There are times when I cry when I think of the happiness we had before. We have been taken into this Christian community—they have been very good and kind to us. I did not see good in Christian people before—I have always seen them as bad people. However, my view has changed—I see Christians differently now—I can accept help from my Christian neighbours. P56

What has happened to us is hard, but it has brought my family closer together. We support one another. We will get through this—and be stronger again as a community. Marawi will be a stronger city in the future. P1

My relationship with God is stronger now. Allah is the answer to all our problems. P48

Conclusion

These case studies highlight the substantial impact of the political, legal and sociocultural environment on both the prevalence of trauma as well as processes of psychosocial rehabilitation. Indeed, trauma among this population was also shown to be related to collective and historic trauma experienced on a community level. One of the key themes to emerge from the case of the Yezidi community was the significant emotional impact of having members still held hostage, lost or missing. On a collective level, this appears to have resulted in unresolved, ongoing trauma. For many, the uncertainty as to whether or not their loved ones were alive or dead appears to have complicated the mourning process. Some individuals in the project report feeling as though they are “frozen” in this liminal space, unable to start on the important and necessary work of grieving. Hope that loved ones may still be alive is a double-edged sword—keeping many stuck on a perpetual loop of acute and intense pain, unable to proceed along the emotional journey of mourning. Here, we think of the symbolic importance of mass memorials such as the case of countries such as Rwanda and Bosnia, where rituals of mourning have offered some possibility of healing from this complicated, collective grief. The trauma is irrevocably collective, symbolic and political—as are healing mechanisms. If trauma may be experienced collectively, it stands to reason that processes of healing should similarly be facilitated collectively.

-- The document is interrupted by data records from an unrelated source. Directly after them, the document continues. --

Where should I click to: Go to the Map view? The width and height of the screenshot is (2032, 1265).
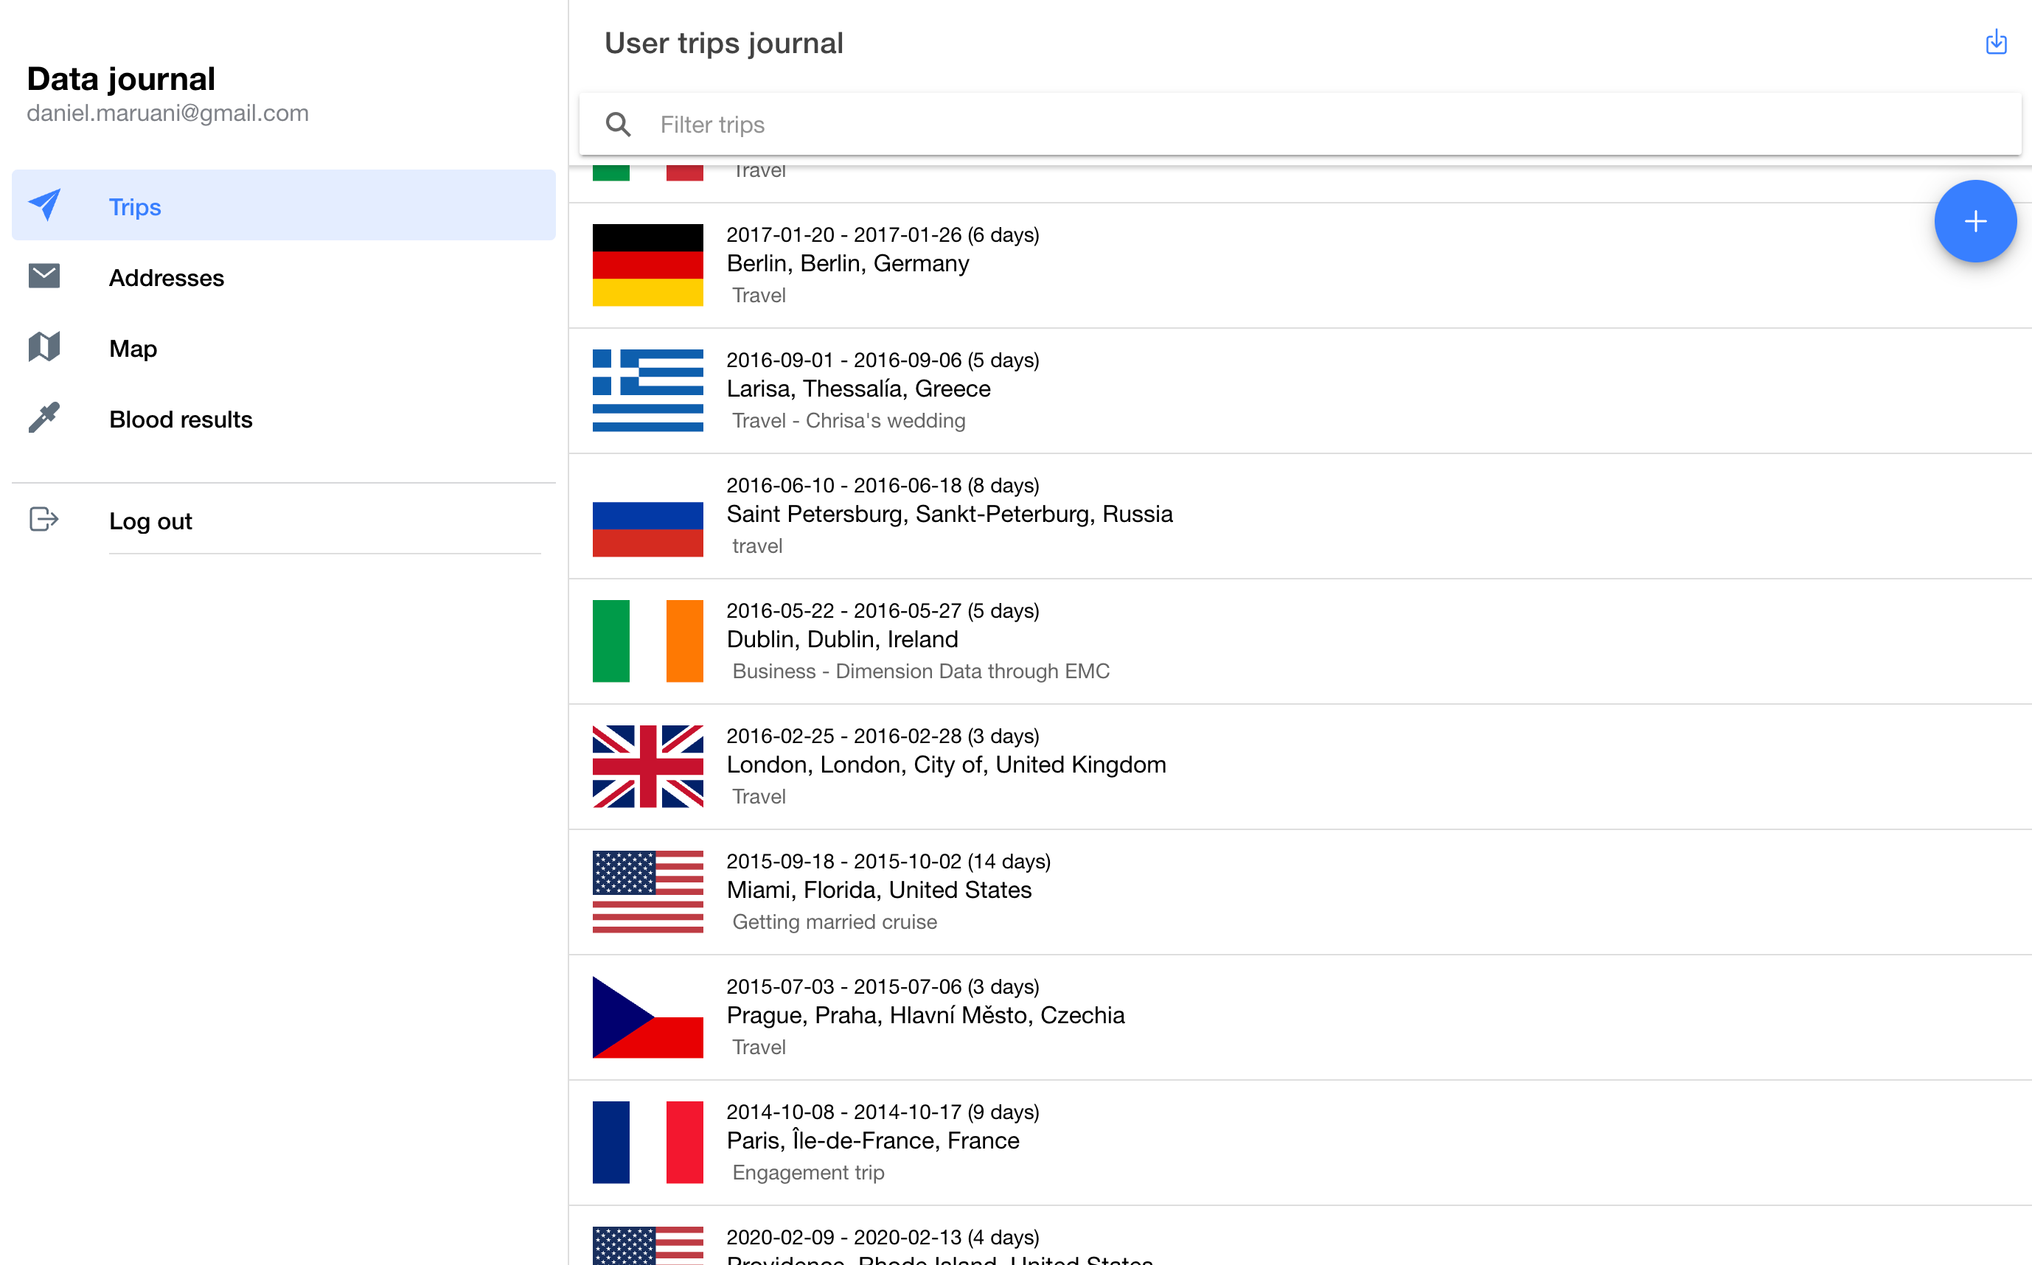(133, 348)

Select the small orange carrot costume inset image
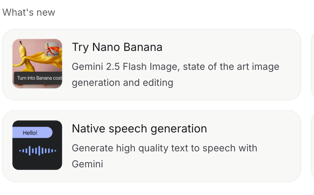pyautogui.click(x=52, y=49)
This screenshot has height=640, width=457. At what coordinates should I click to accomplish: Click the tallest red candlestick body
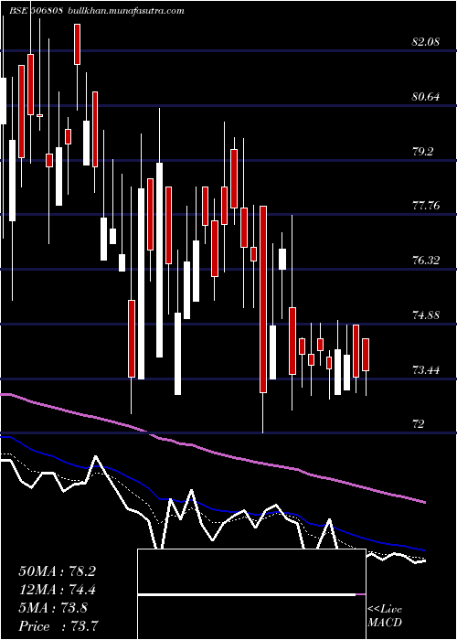point(263,299)
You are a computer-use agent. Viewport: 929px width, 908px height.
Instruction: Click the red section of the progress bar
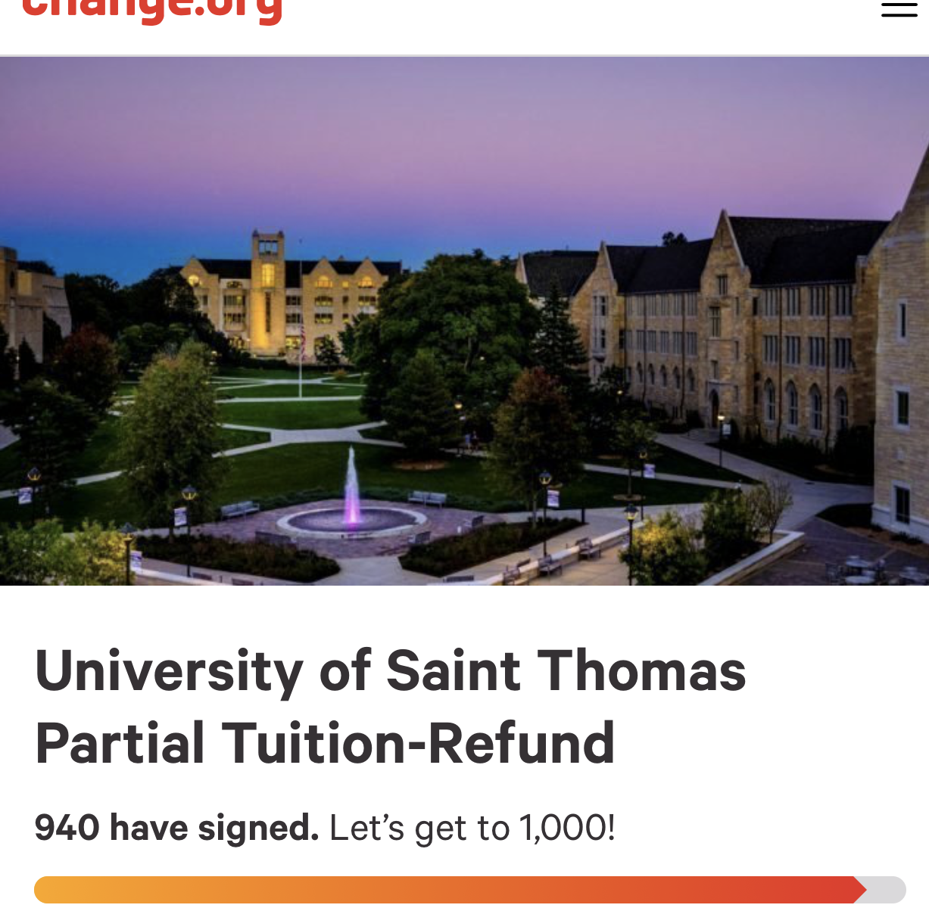757,890
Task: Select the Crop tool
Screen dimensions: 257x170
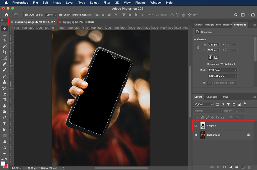Action: pos(5,52)
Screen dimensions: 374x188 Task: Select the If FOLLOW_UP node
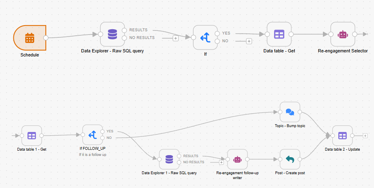click(x=93, y=135)
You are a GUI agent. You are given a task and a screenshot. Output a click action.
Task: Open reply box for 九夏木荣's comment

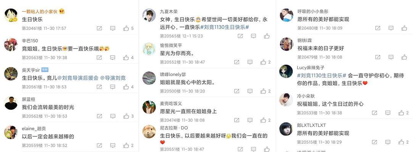click(x=253, y=36)
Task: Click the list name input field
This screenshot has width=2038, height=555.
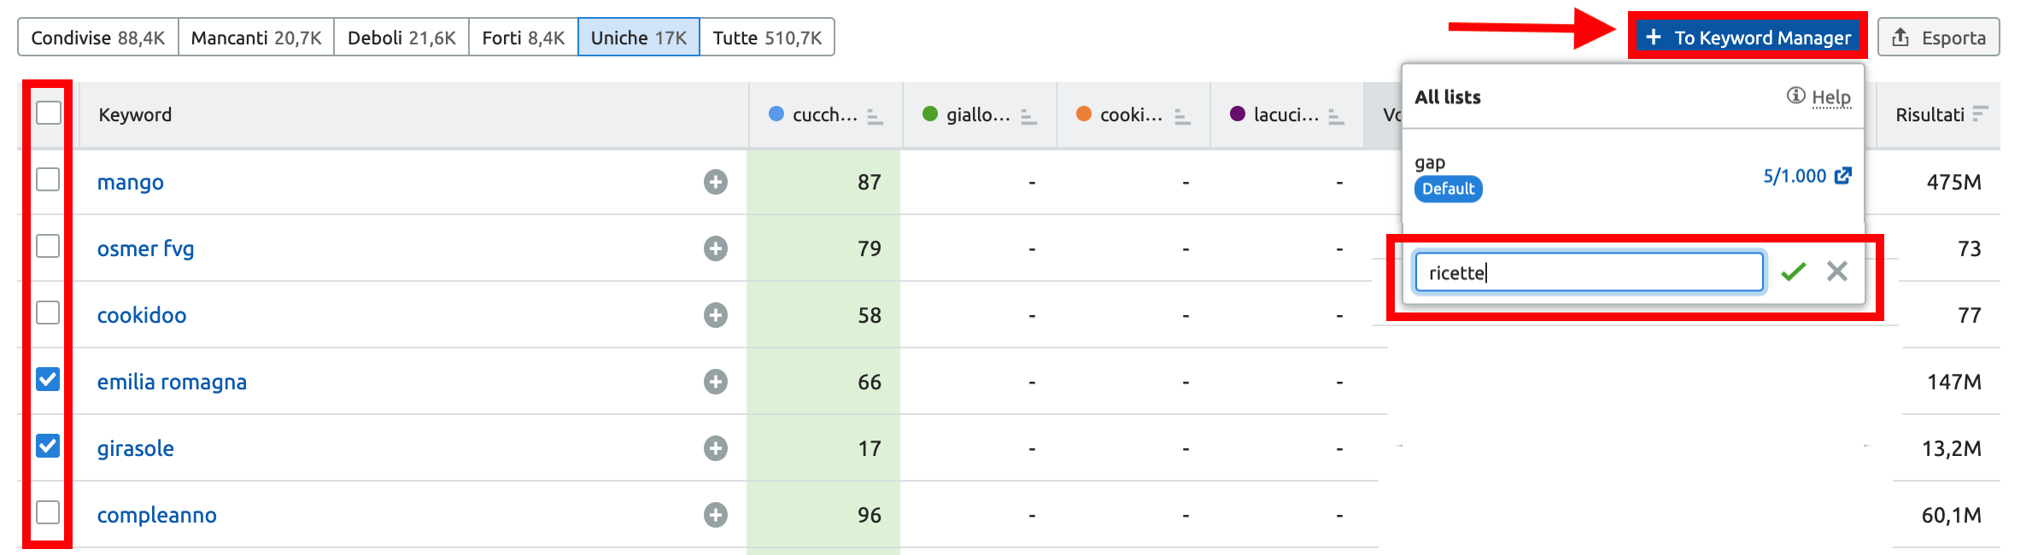Action: point(1589,272)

This similarly speaks to a need to consider the political context in which the intervention takes place. For example, the Free Yezidi Foundation programme incorporates an advocacy strategy targeting those directly affected (notably enslaved women and girls), as well as the international community. A sense of justice being served through the social recognition of this suffering (Marková, 2016) is integral to the healing process. Collective and historic trauma does not occur in a sociopolitical vacuum, and neither should intervention strategies. As noted by Yassin et al. (2018), “although interventions at the micro and mezzo levels are extremely helpful, radical changes do not occur without implementing support and strategic interventions at the macro level” (p. 9).

Implications for interventions include utilising eco-social frameworks for research and practice, engaging in advocacy, and establishing agendas for mental health practice that emphasise individual and collective self-determination (Harvey, 2007; Sousa & Marshall, 2017). Understanding the collective impact of dislocation, trauma and loss, of political persecution and human malevolence, and social systems involving abuse, neglect, and ethnic and cultural rejection, is crucial in terms of guiding policy makers and clinicians to assist, and as advocates to address, the social, cultural and political perspectives of trauma. Furthermore, it is fundamental to the success of any mental health intervention targeting displaced populations. Attending to the mental health needs of trauma survivors, including interdisciplinary rehabilitation from trauma, is a key part of restoring dignity in the wake of human rights abuses and providing a form of justice for those who suffered harms.